TASK BRIEF:
Please take the lines from the one holding "QNX Hypervisor (107, 1589)" through the one holding "Valgrind (123, 1433)" in the data below and copy them exactly.

SOURCE MATERIAL:
::::

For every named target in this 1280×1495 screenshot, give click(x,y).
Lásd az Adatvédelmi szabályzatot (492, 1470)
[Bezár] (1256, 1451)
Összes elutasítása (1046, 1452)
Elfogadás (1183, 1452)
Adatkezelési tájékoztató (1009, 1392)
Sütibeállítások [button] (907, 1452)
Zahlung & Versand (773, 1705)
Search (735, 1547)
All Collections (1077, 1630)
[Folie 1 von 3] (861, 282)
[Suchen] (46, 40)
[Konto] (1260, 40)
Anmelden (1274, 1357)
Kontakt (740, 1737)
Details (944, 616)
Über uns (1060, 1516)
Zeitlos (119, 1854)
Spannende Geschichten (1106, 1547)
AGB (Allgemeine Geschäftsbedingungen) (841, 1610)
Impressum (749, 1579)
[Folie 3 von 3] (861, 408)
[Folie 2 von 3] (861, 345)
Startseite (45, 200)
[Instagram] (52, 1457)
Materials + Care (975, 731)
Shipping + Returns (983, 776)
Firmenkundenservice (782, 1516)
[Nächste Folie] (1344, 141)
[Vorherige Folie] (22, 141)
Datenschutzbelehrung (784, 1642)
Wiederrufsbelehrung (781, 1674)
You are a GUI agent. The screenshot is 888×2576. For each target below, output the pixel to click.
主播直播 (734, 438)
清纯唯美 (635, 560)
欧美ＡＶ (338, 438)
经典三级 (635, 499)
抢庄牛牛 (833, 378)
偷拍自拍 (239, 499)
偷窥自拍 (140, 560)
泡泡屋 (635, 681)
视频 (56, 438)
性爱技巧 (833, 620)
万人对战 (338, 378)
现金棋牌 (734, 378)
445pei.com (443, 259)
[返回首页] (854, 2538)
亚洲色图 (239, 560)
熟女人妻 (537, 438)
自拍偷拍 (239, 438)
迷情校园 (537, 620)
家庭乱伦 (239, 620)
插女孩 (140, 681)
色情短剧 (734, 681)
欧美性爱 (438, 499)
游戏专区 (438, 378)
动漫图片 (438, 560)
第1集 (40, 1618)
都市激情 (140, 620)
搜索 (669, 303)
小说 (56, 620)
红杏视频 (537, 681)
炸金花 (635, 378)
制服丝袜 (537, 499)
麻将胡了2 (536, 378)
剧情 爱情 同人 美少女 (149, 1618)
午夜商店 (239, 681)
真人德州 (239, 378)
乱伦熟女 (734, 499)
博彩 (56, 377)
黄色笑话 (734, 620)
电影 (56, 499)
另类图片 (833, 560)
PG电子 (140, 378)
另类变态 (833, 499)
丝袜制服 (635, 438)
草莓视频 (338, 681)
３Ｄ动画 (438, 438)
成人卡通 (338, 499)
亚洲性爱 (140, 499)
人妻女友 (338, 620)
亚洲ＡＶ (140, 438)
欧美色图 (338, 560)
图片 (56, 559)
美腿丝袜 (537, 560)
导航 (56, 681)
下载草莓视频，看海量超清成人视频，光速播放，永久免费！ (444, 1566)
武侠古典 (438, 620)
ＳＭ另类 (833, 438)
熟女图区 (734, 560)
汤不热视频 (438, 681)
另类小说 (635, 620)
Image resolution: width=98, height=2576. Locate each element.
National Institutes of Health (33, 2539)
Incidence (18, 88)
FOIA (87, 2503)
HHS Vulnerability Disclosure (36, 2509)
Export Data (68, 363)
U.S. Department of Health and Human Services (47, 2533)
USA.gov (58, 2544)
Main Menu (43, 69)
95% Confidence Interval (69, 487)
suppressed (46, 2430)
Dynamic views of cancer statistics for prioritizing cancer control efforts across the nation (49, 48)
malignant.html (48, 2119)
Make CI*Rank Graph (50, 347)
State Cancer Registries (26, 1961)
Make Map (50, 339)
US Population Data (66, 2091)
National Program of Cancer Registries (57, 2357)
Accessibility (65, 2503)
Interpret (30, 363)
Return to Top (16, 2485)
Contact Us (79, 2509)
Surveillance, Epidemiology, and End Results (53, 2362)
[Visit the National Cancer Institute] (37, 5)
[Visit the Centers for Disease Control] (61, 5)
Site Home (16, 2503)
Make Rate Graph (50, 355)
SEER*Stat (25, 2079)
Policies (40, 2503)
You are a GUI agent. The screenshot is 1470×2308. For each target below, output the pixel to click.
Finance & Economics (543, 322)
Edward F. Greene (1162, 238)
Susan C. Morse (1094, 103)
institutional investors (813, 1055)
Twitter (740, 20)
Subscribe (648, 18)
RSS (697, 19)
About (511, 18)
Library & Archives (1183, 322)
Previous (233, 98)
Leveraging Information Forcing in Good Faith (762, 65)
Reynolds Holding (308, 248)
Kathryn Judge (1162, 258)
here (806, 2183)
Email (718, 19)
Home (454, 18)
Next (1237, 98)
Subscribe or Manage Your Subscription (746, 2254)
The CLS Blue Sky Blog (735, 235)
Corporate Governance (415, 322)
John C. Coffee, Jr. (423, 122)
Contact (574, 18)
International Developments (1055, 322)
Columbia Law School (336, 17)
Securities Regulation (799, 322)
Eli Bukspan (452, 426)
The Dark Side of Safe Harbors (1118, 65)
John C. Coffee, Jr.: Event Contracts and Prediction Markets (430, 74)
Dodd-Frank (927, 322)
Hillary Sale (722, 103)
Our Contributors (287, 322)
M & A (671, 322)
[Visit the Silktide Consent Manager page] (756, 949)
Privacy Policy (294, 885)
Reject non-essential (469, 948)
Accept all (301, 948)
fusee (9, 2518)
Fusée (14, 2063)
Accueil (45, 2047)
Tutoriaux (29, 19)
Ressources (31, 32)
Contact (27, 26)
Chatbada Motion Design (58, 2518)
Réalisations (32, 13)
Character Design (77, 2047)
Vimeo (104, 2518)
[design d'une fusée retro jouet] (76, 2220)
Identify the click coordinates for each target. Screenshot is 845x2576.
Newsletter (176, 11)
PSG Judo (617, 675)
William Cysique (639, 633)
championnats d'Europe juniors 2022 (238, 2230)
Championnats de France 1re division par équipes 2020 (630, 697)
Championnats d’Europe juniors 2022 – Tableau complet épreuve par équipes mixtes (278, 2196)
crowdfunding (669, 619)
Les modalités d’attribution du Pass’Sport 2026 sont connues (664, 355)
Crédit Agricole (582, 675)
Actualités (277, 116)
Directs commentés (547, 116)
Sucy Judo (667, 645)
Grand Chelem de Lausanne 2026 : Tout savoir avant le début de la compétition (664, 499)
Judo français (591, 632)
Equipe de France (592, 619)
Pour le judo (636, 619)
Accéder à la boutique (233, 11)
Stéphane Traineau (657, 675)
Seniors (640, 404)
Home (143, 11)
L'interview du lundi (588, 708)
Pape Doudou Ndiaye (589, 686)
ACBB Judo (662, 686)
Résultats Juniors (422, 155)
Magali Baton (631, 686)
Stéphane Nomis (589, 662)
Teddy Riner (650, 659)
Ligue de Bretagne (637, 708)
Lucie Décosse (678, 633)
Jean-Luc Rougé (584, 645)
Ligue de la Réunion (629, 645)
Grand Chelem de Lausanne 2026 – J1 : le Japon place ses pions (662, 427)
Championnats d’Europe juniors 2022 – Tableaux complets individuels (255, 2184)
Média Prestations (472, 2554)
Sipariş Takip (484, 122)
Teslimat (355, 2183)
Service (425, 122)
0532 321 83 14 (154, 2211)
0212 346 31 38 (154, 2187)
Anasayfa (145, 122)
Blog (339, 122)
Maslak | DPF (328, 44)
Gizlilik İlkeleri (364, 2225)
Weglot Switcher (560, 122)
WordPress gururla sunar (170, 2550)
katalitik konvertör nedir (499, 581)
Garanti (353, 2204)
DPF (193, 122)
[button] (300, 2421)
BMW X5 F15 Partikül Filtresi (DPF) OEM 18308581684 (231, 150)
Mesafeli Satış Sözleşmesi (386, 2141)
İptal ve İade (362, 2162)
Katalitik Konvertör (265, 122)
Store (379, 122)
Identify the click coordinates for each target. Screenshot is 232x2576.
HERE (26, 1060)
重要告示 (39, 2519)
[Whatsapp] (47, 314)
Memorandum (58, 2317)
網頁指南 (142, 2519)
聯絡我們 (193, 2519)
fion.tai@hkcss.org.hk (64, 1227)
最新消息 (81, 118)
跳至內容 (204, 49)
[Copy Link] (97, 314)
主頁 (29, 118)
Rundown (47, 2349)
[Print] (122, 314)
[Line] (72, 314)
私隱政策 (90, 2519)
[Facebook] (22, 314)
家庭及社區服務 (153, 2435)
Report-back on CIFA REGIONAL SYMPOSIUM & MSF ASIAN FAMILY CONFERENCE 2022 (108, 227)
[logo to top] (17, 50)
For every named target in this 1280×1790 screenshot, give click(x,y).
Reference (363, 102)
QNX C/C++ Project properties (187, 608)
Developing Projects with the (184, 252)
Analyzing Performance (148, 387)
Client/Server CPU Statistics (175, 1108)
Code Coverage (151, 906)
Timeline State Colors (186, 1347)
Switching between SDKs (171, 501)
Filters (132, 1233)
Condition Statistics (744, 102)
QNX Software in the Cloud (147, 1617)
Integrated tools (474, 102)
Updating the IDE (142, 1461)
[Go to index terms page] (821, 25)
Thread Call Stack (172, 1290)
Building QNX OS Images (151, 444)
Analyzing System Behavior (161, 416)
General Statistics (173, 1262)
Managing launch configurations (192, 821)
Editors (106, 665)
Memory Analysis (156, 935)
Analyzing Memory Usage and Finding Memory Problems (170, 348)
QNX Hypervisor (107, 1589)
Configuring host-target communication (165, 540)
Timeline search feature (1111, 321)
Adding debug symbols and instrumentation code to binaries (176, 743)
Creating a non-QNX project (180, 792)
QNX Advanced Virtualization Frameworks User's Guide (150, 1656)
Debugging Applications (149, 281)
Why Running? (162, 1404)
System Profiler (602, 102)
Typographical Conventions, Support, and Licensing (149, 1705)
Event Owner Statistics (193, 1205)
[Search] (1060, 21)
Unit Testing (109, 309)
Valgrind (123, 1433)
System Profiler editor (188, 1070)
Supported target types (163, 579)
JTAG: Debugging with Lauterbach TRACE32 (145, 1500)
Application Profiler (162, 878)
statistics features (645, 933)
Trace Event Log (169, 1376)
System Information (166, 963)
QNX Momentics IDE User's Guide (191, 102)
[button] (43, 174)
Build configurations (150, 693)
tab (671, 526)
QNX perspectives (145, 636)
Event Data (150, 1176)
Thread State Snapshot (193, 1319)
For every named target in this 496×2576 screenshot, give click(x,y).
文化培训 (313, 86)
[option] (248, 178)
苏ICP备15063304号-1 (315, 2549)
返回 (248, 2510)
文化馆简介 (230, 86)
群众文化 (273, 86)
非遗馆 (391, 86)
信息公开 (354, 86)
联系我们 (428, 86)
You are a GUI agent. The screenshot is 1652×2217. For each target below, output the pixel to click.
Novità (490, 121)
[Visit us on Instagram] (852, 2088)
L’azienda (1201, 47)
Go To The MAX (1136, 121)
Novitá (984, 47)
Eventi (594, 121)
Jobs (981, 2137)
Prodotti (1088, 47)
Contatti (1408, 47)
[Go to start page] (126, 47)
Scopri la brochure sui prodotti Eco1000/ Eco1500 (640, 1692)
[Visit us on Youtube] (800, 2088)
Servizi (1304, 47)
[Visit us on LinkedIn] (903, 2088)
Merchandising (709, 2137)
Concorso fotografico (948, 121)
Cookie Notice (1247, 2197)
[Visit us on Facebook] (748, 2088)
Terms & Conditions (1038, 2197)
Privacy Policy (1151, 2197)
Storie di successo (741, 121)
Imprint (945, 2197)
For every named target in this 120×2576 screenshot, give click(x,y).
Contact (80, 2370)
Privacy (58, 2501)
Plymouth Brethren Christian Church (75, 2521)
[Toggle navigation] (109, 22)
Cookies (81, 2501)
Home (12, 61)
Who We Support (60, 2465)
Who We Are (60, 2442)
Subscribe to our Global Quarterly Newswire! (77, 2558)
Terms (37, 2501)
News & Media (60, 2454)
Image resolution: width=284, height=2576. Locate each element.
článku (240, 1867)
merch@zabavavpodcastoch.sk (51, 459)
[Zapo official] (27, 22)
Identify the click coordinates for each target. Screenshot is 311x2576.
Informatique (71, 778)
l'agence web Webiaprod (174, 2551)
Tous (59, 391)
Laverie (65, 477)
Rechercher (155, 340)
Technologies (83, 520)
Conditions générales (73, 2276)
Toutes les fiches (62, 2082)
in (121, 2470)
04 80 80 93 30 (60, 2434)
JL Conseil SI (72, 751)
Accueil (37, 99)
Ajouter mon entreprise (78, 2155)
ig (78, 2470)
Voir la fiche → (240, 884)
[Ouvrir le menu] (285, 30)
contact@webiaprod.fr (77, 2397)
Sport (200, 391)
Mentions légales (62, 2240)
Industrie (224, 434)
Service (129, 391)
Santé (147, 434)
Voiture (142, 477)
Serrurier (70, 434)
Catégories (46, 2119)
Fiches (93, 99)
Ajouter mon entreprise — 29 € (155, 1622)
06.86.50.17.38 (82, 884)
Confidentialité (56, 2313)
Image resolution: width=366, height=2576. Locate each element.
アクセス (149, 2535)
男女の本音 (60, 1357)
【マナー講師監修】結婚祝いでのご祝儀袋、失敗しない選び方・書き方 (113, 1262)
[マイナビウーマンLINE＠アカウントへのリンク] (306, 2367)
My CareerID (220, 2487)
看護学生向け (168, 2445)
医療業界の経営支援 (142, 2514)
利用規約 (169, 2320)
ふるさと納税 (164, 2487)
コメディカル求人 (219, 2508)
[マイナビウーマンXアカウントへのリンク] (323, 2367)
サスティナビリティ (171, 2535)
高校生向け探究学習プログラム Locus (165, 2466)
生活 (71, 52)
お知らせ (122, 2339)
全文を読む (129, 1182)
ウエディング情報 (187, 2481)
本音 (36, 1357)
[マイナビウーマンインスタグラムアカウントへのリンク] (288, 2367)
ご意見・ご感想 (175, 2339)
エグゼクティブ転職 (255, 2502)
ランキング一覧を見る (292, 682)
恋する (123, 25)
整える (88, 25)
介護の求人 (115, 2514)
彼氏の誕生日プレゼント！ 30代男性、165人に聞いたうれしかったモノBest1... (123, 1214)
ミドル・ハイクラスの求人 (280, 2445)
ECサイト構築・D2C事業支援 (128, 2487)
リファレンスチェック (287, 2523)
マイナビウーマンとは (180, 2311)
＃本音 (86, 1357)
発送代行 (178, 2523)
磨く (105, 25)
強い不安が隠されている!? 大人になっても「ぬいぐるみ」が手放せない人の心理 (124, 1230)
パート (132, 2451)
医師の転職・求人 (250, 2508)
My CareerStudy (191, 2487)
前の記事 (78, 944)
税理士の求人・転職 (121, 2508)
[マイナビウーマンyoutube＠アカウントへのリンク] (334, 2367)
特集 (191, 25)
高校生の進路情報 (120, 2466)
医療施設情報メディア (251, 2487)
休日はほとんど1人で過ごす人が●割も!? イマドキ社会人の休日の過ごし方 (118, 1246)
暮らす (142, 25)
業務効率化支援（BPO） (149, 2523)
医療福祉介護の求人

::::

SOLUTION FOR THIS TASK:
QNX Hypervisor (107, 1589)
Configuring host-target communication (165, 540)
Timeline search feature (1111, 321)
Adding debug symbols and instrumentation code to binaries (176, 743)
Creating a non-QNX project (180, 792)
QNX Advanced Virtualization Frameworks User's Guide (150, 1656)
Debugging Applications (149, 281)
Why Running? (162, 1404)
System Profiler (602, 102)
Typographical Conventions, Support, and Licensing (149, 1705)
Event Owner Statistics (193, 1205)
[Search] (1060, 21)
Unit Testing (109, 309)
Valgrind (123, 1433)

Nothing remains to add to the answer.